# The exercise
Pick out each line in the rows below that contains the word "what". Treat uppercase and lowercase as different.

# Data listing
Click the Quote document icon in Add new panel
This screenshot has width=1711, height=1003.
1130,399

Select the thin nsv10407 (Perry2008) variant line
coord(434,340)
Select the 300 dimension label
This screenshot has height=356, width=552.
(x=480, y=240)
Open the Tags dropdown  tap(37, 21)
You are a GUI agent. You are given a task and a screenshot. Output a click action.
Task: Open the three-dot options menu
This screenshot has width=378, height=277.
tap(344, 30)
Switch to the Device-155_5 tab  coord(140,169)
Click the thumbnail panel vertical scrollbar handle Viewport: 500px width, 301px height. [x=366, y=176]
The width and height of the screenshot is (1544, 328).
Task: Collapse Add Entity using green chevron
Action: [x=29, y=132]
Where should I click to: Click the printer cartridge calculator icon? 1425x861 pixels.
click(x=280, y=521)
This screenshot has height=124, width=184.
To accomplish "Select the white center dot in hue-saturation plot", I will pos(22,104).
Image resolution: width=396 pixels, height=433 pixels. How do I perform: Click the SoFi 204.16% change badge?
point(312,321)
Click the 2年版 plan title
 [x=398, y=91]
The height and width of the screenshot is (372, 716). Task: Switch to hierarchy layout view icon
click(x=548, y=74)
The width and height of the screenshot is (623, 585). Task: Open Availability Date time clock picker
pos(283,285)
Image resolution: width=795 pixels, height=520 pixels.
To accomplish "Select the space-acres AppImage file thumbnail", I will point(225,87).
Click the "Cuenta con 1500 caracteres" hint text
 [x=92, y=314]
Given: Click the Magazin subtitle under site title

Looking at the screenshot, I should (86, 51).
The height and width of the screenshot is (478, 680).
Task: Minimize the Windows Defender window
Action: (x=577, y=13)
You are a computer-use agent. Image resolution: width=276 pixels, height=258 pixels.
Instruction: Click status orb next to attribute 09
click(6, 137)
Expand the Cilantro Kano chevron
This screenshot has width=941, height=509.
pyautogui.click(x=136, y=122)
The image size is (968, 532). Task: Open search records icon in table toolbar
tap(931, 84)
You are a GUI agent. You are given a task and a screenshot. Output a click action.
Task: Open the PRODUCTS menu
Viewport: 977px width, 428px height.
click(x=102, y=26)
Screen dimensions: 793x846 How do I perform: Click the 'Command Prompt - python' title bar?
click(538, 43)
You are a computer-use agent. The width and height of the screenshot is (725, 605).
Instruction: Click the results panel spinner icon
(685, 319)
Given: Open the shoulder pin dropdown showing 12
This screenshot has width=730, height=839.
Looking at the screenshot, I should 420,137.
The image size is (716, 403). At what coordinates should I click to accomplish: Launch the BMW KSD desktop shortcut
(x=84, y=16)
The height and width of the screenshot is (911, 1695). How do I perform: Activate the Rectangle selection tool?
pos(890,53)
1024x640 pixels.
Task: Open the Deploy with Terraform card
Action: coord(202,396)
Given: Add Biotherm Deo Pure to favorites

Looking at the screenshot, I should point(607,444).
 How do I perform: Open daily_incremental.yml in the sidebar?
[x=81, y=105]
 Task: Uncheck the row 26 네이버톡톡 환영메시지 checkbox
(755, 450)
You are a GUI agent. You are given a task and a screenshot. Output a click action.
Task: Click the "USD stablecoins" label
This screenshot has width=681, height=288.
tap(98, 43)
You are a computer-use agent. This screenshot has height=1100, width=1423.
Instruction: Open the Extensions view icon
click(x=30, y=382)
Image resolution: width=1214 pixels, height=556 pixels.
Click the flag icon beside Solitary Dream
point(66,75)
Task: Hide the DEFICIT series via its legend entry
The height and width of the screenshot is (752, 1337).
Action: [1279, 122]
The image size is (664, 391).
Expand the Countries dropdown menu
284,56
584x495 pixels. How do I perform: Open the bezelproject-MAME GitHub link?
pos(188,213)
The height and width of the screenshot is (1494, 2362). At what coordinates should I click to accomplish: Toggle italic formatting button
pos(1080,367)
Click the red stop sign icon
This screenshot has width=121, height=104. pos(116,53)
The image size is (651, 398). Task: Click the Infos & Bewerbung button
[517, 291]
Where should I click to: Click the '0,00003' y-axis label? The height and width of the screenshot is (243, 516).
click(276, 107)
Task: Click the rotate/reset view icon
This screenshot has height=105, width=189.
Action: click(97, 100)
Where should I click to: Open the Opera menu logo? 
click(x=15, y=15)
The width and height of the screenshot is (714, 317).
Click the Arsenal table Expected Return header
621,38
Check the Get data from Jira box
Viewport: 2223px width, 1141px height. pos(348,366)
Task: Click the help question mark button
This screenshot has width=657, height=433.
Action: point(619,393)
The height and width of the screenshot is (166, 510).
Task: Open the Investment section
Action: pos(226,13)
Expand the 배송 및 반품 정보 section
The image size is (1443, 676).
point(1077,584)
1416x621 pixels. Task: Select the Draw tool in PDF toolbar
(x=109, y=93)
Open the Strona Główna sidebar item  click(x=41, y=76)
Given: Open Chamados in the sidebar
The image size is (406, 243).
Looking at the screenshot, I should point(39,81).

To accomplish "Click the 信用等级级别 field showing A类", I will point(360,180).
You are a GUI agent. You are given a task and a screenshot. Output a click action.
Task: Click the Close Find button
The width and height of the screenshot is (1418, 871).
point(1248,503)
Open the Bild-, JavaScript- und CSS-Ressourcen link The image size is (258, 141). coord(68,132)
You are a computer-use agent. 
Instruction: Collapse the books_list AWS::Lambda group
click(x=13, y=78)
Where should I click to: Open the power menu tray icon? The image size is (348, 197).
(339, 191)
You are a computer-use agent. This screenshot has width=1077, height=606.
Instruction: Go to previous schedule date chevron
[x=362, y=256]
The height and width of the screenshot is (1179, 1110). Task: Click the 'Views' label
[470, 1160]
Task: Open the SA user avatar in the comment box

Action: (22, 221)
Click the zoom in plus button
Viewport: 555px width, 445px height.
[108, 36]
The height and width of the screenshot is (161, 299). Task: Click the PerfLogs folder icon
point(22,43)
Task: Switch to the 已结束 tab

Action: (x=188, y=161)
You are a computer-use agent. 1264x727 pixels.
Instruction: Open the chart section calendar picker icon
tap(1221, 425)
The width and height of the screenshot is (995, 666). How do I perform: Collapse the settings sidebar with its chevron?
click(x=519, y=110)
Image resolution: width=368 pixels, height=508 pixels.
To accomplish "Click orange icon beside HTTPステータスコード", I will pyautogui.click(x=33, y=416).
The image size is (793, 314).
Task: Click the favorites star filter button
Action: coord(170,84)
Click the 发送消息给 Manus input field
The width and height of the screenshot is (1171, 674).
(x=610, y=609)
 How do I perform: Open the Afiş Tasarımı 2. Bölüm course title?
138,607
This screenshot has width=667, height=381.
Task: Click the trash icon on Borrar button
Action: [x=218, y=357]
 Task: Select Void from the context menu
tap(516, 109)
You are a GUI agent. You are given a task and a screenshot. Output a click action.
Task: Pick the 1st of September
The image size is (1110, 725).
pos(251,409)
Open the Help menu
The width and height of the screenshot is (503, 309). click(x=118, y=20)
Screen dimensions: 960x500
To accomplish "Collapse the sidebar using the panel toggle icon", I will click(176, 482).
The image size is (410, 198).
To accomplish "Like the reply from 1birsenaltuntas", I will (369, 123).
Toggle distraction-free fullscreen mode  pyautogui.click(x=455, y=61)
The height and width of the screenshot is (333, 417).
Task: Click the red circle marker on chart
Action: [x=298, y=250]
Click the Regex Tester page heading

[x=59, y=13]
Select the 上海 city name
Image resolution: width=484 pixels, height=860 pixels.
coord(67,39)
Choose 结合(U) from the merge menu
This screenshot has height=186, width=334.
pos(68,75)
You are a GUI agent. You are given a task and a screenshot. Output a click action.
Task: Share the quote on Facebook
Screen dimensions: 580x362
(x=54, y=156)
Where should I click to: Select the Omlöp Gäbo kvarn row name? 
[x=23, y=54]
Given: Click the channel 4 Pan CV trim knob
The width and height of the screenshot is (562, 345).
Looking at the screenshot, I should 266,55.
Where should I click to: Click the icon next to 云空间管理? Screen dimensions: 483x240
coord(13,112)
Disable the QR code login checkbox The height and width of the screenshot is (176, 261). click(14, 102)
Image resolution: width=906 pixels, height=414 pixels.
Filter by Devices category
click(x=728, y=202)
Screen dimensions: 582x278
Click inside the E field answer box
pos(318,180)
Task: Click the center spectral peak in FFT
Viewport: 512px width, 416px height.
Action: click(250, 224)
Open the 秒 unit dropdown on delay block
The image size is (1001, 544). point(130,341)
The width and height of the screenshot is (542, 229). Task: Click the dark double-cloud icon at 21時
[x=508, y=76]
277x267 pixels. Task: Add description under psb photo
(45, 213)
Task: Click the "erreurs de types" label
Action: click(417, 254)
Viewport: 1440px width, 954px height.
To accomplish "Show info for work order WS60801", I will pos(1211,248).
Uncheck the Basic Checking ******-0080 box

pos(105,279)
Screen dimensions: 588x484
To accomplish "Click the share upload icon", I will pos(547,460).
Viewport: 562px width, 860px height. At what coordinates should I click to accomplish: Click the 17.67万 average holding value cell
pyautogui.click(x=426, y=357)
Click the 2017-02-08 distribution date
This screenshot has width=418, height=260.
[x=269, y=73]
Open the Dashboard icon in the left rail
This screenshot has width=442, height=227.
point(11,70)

# Answer to this task
The image size is (716, 403). At what coordinates should I click to accomplish: Launch the BMW KSD desktop shortcut
The height and width of the screenshot is (1494, 2362). At what coordinates should I click to accomplish: Toggle italic formatting button
Viewport: 562px width, 860px height. At what coordinates should I click to accomplish: Click the 17.67万 average holding value cell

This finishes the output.